## Consignes de l'exercice
a) D'après le texte sur les quasars binaires, quel observatoire a été le premier à détecter des quasars binaires ?
b) Recopiez le passage du texte sur les quasars binaires allant de « Les chercheurs ont » à « Zakamska/ Yue Shen) », en changeant « chercheurs » en « astronomes ».

## Document source
-------------------------

L’observatoire spatial Gaia de l’Agence spatiale européenne fut le premier à détecter des quasars binaires, et d’autres preuves ont été recueillies grâce à la puissance combinée de plusieurs observatoires, notamment le télescope spatial Hubble de la NASA, l’observatoire W.M. Keck, l’observatoire Gemini, le Karl G. Jansky Very Large Array et l’observatoire de rayons X Chandra de la NASA.
Cette découverte est particulièrement intéressante, car les quasars doubles sont extrêmement rares à ce stade précoce de l’évolution de l’univers. En comprenant la population des trous noirs précurseurs, cette découverte peut fournir de précieuses informations sur l’émergence des trous noirs supermassifs et sur la fréquence de leurs fusions.
Selon Yu-Ching Chen, étudiant diplômé de l’université de l’Illinois à Urbana-Champaign (États-Unis), auteur principal de cette étude (lien plus bas) :
Nous ne voyons pas beaucoup de quasars doubles à ce stade précoce. C’est pourquoi cette découverte est si passionnante. La connaissance de la population de trous noirs progéniteurs nous renseignera sur l’émergence des trous noirs supermassifs dans l’Univers primitif et sur la fréquence de ces fusions.
L’émergence de quasars binaires proches est un domaine de recherche relativement nouveau, rendu possible par les derniers et puissants observatoires qui permettent aux astronomes d’identifier la coexistence simultanée de deux quasars, suffisamment proches pour finir par fusionner et créer de nouvelles galaxies beaucoup plus grandes.
Les chercheurs ont utilisé une nouvelle technique faisant appel à l’observatoire Gaia pour localiser les quasars binaires potentiels. Gaia mesure la position, la distance et le mouvement précis des objets célestes proches, mais cette technique lui a permis d’explorer l’univers lointain. La base de données colossale de Gaia permet de rechercher des quasars qui semblent imiter le mouvement d’étoiles proches.
Une photo prise par le télescope spatial Hubble d’une paire de quasars qui existaient lorsque l’univers n’avait que 3 milliards d’années. (NASA/ ESA/ Yu-Ching Chen/ Hsiang-Chih Hwang/ Nadia Zakamska/ Yue Shen)

-------------------------

## Extraits de données

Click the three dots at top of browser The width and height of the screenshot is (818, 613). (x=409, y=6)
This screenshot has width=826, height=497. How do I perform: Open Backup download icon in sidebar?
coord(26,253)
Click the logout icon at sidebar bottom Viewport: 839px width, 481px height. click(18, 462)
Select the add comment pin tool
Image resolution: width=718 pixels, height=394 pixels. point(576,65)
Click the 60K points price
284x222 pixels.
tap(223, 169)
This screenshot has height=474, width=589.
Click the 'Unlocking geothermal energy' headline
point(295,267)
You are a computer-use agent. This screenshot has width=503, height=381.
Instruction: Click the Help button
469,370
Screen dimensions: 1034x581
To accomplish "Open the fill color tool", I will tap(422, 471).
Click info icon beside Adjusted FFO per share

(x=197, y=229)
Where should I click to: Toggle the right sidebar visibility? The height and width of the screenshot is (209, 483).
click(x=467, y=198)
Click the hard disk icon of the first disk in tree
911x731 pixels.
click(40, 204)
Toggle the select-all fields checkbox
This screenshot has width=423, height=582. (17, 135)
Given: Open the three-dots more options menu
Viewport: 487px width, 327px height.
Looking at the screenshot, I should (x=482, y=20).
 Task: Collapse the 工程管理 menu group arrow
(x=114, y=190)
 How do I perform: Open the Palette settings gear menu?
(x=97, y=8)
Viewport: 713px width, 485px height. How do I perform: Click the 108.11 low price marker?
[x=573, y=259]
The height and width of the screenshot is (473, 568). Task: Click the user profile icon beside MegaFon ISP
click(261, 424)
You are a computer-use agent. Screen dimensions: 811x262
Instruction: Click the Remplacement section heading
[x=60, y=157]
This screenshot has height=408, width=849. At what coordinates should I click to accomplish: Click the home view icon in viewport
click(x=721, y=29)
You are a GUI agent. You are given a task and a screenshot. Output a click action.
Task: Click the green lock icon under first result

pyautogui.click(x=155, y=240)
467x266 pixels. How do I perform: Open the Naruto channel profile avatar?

-------------------------

## Réponses numérotées
a) L'observatoire spatial Gaia de l'Agence spatiale européenne.

b)
Les astronomes ont utilisé une nouvelle technique faisant appel à l’observatoire Gaia pour localiser les quasars binaires potentiels. Gaia mesure la position, la distance et le mouvement précis des objets célestes proches, mais cette technique lui a permis d’explorer l’univers lointain. La base de données colossale de Gaia permet de rechercher des quasars qui semblent imiter le mouvement d’étoiles proches.
Une photo prise par le télescope spatial Hubble d’une paire de quasars qui existaient lorsque l’univers n’avait que 3 milliards d’années. (NASA/ ESA/ Yu-Ching Chen/ Hsiang-Chih Hwang/ Nadia Zakamska/ Yue Shen)